----- Supplied information -----

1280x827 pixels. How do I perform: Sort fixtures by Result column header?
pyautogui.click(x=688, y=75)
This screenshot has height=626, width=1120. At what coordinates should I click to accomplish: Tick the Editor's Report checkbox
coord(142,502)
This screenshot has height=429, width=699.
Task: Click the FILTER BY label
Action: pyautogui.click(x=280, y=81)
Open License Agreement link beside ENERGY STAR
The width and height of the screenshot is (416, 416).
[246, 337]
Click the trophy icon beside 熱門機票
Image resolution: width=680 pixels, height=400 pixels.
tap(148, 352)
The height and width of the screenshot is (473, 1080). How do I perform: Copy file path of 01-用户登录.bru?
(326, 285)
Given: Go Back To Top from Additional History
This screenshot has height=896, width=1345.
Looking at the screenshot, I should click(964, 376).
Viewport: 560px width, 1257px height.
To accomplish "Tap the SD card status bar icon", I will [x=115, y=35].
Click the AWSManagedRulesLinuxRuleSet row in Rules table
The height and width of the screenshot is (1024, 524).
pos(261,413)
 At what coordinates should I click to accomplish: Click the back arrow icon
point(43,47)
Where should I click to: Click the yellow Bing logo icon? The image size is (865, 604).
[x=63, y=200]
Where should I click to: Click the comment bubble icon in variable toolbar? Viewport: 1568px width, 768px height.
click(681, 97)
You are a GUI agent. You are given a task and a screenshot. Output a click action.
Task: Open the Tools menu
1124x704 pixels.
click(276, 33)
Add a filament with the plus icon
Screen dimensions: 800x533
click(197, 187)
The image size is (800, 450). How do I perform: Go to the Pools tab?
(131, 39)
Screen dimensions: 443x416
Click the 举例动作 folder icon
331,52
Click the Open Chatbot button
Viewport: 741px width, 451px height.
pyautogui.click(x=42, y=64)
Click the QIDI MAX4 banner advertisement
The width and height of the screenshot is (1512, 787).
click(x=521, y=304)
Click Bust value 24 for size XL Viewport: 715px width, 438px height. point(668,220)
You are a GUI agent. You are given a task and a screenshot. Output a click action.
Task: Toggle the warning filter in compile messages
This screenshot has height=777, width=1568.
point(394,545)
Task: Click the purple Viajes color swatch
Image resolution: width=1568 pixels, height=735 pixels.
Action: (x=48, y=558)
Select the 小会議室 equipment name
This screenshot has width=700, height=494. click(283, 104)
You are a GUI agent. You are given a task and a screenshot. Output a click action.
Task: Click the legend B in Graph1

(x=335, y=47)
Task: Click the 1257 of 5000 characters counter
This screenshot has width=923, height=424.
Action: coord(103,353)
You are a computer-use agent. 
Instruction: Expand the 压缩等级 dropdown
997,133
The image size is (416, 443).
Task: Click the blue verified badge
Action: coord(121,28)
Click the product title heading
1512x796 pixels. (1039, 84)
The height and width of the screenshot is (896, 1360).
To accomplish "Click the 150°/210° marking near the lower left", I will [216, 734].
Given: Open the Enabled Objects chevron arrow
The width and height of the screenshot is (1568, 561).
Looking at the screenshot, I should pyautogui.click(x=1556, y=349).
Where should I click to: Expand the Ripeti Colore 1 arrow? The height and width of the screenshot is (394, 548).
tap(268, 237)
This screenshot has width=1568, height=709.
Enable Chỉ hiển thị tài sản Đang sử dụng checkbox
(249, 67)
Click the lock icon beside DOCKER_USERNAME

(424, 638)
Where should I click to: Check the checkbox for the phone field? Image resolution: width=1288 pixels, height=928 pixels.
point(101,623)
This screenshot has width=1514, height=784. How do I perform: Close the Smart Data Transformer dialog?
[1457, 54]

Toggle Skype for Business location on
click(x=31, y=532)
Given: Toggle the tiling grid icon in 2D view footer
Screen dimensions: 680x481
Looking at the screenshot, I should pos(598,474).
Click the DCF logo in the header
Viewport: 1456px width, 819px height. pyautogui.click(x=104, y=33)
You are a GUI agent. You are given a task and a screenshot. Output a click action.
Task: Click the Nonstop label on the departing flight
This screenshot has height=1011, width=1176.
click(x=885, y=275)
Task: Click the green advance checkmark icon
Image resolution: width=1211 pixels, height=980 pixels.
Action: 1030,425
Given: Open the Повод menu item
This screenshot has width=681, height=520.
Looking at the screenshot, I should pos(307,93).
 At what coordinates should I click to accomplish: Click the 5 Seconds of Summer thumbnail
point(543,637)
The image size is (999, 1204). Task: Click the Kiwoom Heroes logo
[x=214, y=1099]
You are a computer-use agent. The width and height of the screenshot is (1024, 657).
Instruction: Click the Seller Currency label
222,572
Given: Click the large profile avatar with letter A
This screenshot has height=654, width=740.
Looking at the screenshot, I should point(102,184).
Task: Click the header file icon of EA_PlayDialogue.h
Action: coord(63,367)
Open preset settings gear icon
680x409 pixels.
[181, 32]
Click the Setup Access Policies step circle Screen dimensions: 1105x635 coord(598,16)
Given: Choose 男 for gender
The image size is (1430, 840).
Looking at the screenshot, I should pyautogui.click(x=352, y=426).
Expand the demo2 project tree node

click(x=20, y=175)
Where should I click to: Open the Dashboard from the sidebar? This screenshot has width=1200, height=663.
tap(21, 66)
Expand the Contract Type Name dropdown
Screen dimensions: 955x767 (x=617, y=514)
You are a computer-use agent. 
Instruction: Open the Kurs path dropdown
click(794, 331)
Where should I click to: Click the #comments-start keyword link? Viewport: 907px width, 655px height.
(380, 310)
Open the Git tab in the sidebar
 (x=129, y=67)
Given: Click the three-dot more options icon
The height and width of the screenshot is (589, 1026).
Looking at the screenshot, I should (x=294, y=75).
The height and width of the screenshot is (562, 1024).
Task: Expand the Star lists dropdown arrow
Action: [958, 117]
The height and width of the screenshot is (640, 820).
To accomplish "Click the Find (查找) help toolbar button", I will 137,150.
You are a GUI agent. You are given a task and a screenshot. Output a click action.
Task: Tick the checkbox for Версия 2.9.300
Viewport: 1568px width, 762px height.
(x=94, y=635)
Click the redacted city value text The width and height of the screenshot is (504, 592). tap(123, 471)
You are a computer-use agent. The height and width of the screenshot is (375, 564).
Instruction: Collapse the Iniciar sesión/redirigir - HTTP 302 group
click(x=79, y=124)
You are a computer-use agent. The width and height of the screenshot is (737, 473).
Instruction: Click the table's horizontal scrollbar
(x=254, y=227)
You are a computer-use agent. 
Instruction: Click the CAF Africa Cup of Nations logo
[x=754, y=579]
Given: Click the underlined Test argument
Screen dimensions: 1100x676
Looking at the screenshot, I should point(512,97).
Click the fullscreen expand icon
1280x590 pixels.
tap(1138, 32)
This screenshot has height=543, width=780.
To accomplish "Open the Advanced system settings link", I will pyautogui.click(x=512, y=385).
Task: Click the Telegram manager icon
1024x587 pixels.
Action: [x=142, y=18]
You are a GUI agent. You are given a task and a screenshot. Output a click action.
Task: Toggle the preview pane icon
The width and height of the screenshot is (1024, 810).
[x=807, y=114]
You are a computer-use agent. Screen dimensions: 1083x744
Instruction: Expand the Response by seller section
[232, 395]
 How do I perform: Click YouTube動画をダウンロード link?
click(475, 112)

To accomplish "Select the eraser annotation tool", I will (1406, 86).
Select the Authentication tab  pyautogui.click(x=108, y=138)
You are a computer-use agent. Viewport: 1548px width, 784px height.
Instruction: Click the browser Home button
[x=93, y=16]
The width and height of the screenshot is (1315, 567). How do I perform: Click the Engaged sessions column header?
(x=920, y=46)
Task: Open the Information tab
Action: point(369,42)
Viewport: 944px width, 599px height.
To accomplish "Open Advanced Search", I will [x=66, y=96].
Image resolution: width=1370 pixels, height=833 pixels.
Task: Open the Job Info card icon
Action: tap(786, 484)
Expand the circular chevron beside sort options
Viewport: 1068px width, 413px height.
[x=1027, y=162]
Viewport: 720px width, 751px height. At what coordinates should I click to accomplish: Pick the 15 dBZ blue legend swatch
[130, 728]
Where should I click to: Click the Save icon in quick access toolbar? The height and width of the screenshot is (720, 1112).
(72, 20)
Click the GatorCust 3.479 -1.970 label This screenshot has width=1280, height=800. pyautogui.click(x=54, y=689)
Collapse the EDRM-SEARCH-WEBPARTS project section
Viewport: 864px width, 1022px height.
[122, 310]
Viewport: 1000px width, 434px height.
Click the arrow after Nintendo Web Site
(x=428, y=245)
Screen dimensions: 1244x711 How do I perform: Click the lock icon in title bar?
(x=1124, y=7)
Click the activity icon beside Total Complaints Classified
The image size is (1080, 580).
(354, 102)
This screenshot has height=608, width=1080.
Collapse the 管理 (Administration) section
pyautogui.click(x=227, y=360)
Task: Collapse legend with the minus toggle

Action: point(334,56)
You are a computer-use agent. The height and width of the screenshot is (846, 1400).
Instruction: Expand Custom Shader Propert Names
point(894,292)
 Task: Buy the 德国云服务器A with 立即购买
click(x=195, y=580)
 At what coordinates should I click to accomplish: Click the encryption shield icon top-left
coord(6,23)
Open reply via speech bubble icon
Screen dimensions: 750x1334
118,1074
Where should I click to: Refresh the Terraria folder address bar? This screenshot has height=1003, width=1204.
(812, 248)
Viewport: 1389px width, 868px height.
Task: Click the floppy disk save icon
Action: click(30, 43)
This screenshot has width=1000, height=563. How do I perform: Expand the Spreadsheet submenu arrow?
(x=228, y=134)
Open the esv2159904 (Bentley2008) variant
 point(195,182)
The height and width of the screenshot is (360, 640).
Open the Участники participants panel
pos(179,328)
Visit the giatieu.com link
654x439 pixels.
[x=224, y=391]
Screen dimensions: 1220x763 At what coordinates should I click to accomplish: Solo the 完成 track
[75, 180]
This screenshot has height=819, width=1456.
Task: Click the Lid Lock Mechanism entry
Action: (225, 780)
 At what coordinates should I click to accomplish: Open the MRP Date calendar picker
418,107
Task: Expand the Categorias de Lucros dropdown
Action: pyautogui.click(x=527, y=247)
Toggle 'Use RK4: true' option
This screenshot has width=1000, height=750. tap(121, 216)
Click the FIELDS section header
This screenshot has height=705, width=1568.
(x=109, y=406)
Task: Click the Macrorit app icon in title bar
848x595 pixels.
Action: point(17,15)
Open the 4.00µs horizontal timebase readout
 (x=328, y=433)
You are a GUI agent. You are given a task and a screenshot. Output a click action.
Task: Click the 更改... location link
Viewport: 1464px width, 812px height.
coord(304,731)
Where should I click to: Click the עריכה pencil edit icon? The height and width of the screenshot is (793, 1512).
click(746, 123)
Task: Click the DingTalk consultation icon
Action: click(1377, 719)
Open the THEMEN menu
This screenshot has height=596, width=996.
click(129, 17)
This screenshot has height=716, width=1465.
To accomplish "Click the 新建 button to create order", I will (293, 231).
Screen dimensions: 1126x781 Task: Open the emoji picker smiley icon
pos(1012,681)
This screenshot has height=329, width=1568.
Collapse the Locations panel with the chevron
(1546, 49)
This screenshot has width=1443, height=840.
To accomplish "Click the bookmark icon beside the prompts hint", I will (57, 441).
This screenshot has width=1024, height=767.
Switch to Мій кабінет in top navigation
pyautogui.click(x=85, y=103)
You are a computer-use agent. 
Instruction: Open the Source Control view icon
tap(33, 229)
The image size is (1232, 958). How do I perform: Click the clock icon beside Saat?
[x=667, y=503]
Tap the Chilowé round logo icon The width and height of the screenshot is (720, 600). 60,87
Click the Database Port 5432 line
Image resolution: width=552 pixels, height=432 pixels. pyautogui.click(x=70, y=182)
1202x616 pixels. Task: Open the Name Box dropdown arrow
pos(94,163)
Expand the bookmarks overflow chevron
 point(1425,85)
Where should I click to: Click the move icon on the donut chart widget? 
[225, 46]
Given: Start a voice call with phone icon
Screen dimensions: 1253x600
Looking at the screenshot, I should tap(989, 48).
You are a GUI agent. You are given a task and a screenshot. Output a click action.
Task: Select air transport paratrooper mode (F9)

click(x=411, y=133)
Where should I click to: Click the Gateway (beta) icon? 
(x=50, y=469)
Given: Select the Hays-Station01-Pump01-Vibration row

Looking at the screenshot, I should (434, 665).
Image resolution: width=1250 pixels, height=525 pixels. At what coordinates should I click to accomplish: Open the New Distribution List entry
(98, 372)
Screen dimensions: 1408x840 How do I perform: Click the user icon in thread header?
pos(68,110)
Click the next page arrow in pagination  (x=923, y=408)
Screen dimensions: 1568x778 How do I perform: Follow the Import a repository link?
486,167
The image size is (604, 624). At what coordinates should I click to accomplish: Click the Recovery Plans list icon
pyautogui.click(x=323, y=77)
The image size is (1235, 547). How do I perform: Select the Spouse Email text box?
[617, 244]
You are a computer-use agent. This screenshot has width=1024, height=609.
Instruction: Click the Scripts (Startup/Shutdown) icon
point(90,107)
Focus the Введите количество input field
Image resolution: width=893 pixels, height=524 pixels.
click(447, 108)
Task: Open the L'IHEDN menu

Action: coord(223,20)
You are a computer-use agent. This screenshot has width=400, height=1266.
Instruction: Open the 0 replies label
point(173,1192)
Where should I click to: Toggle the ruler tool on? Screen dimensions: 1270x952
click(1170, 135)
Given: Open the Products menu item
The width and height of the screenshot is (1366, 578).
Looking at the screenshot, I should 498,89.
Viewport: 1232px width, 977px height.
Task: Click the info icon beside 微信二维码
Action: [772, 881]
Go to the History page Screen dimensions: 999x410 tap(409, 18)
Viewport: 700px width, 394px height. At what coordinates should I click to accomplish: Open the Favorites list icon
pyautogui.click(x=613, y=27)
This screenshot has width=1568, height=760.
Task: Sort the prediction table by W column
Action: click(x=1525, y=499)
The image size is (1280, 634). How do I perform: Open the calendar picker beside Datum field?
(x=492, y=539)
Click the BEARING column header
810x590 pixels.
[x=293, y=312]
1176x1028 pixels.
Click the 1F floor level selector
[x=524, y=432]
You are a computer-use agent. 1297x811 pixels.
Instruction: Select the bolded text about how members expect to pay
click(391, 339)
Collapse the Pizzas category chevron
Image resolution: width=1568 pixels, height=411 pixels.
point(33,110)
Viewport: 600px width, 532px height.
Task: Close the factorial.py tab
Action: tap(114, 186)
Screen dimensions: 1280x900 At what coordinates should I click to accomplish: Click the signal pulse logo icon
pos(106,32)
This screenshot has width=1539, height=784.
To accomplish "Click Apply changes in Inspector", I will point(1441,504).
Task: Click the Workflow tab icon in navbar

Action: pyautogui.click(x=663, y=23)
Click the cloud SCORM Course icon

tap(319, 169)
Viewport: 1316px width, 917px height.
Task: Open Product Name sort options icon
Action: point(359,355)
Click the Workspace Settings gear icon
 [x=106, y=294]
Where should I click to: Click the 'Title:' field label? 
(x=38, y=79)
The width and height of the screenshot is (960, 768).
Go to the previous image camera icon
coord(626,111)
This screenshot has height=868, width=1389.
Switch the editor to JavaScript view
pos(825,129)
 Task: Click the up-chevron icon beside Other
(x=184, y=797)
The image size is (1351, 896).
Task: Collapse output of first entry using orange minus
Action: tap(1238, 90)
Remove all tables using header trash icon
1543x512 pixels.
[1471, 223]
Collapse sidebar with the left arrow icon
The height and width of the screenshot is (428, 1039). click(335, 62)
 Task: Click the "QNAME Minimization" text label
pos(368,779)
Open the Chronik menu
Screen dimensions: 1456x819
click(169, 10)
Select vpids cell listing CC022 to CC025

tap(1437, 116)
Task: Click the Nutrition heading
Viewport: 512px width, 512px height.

-----

Exercise requirements: Reproduce the records word for word, from the first line through the line that contains "Looking at the screenshot, I should click(964, 376).".

Expected output:
1280x827 pixels. How do I perform: Sort fixtures by Result column header?
pyautogui.click(x=688, y=75)
This screenshot has height=626, width=1120. At what coordinates should I click to accomplish: Tick the Editor's Report checkbox
coord(142,502)
This screenshot has height=429, width=699.
Task: Click the FILTER BY label
Action: pyautogui.click(x=280, y=81)
Open License Agreement link beside ENERGY STAR
The width and height of the screenshot is (416, 416).
[246, 337]
Click the trophy icon beside 熱門機票
Image resolution: width=680 pixels, height=400 pixels.
tap(148, 352)
The height and width of the screenshot is (473, 1080). How do I perform: Copy file path of 01-用户登录.bru?
(326, 285)
Given: Go Back To Top from Additional History
This screenshot has height=896, width=1345.
Looking at the screenshot, I should click(964, 376).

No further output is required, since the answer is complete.